**What the task requires**. Word for word, transcribe the data below from the line with "432x208 pixels." to the line with "Instruction: Expand the All filter dropdown", keeping both of those lines.

**Input data**.
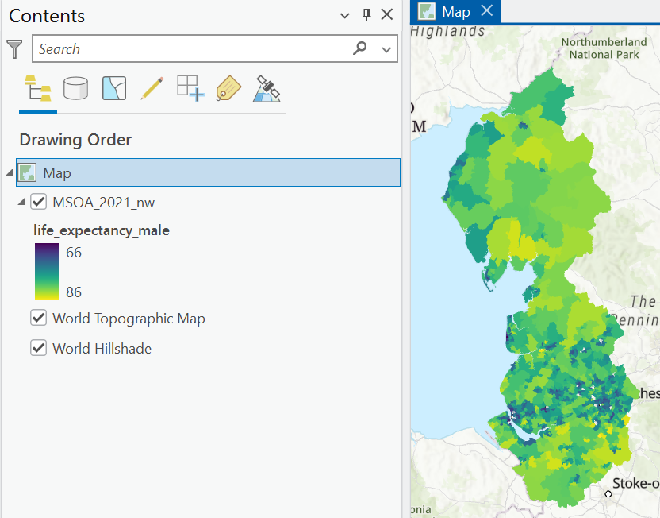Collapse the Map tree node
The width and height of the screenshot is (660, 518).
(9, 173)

* * *

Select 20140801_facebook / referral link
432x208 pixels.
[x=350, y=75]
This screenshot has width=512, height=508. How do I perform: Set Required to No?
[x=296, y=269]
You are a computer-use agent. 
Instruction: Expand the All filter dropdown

**Worked solution**.
432x208 pixels.
[x=350, y=75]
This screenshot has width=512, height=508. How do I perform: Set Required to No?
[x=296, y=269]
You are a computer-use agent. 
Instruction: Expand the All filter dropdown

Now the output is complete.